■ EXERCISE BRIEF ■
Output the line that contains "Switch to the 标准 indicator set" together with each line after it, through the final line of the listing below, word for word; omit pictures.

■ DATA SHOWN ■
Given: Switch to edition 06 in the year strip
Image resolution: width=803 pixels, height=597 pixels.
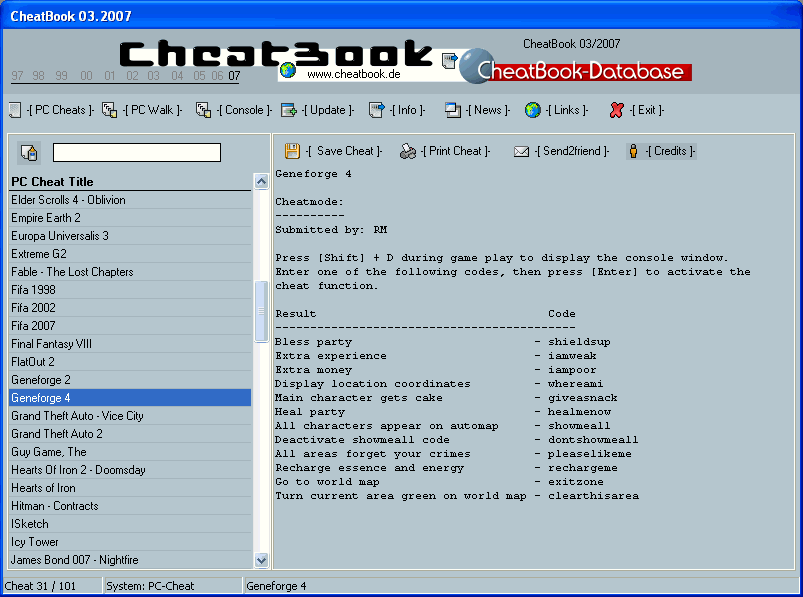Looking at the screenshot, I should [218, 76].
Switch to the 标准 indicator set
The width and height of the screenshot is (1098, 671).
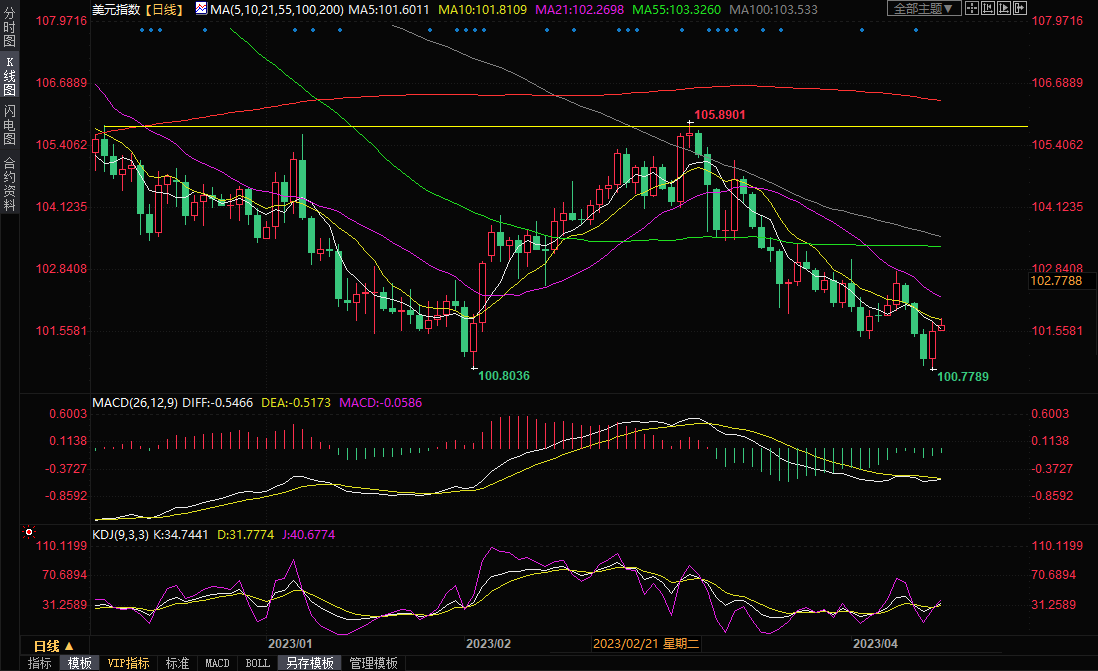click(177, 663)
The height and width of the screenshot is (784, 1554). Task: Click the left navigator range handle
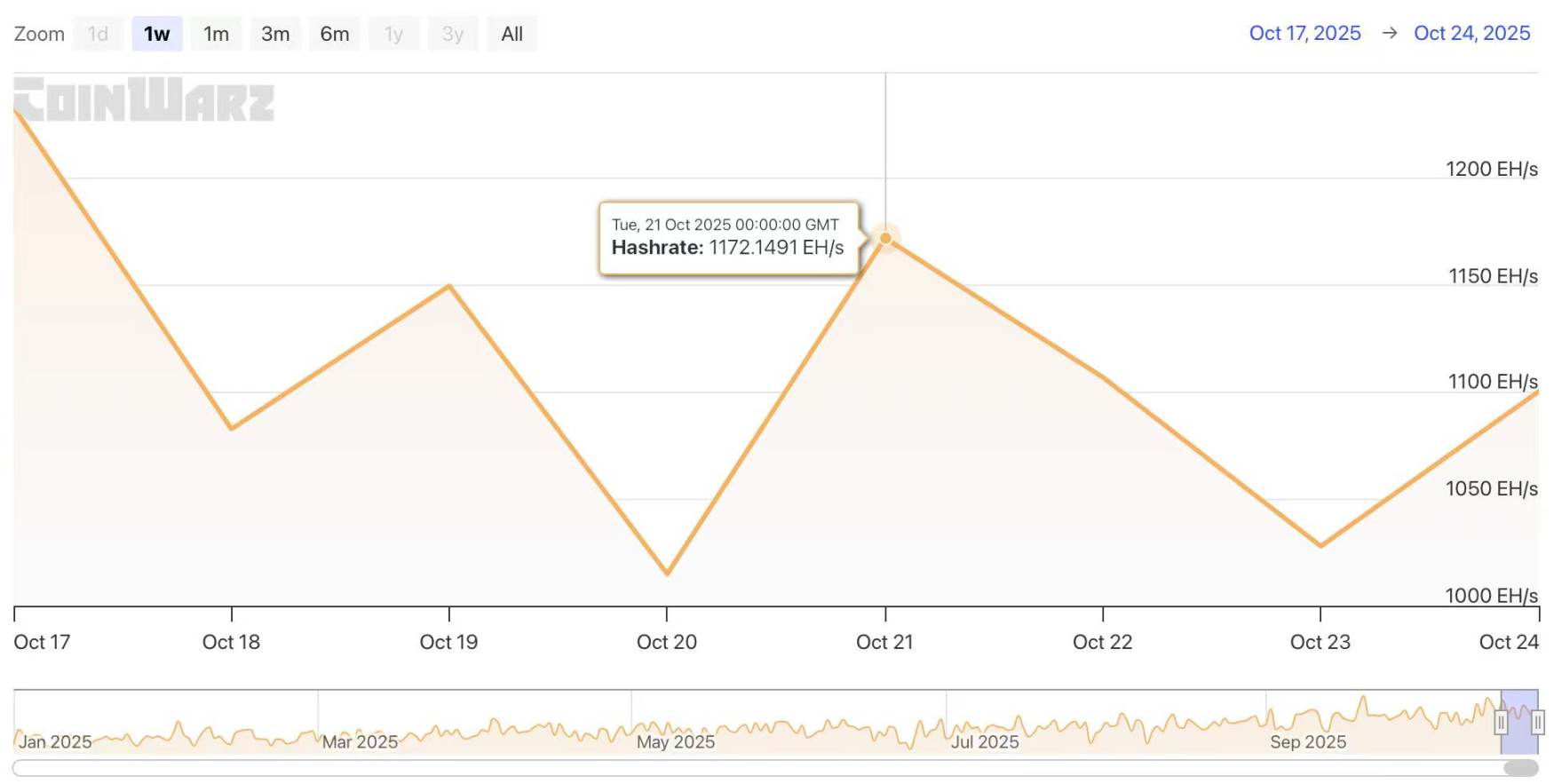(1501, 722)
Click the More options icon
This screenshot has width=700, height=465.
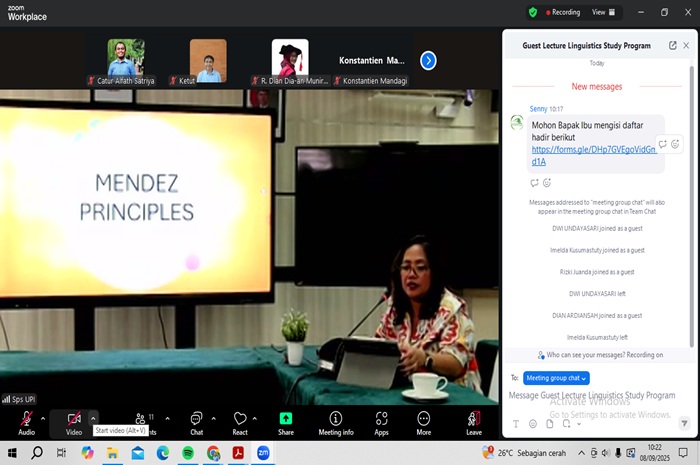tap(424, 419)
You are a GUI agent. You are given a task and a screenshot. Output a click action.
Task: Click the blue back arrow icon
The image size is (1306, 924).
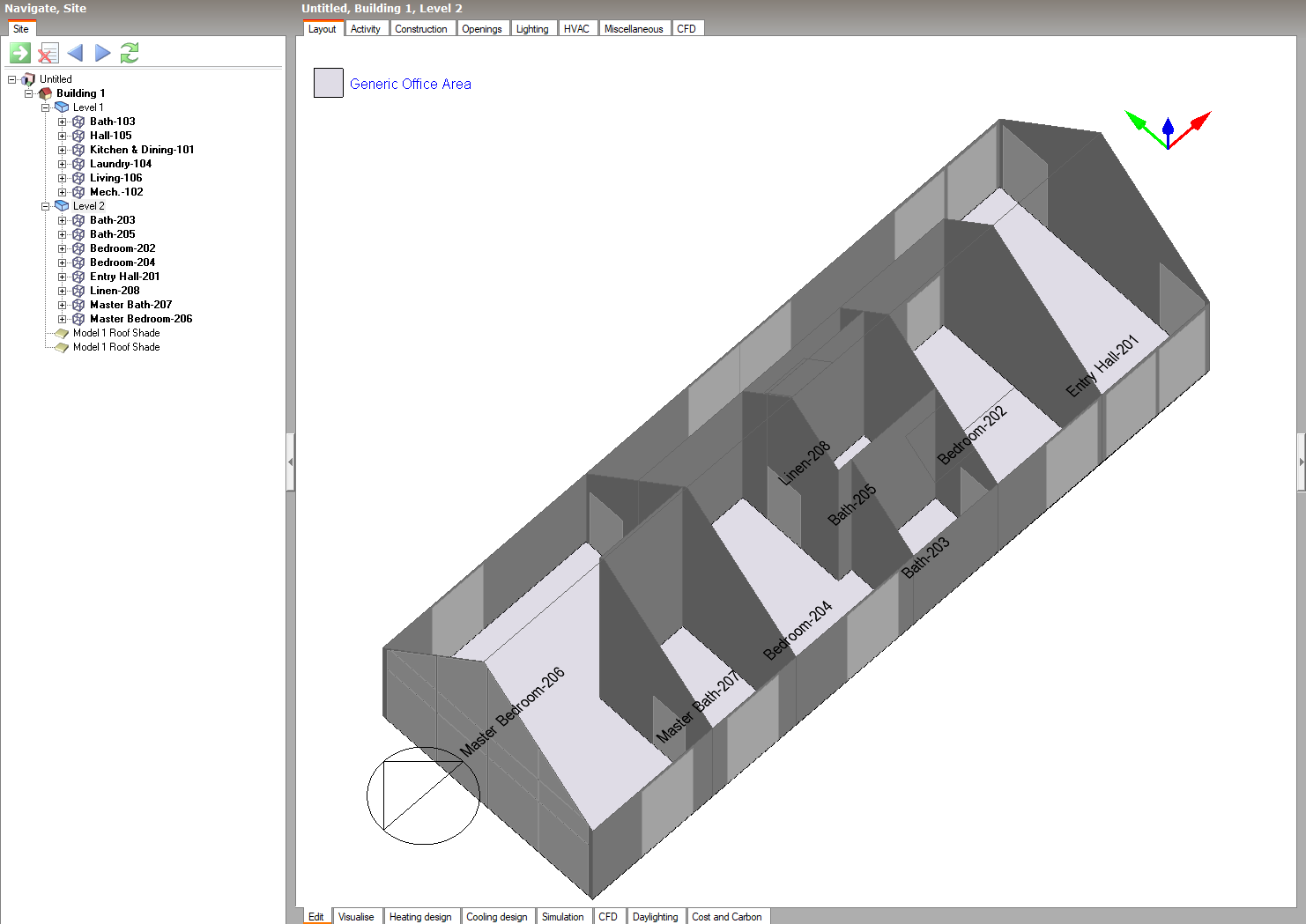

■ FINISHED EXERCISE ■
Switch to the 标准 indicator set
The width and height of the screenshot is (1098, 671).
click(177, 663)
The height and width of the screenshot is (784, 1554). Task: Click the left navigator range handle
(1501, 722)
Click the More options icon
This screenshot has width=700, height=465.
tap(424, 419)
You are a GUI agent. You are given a task and a screenshot. Output a click action.
Task: Click the blue back arrow icon
The image size is (1306, 924).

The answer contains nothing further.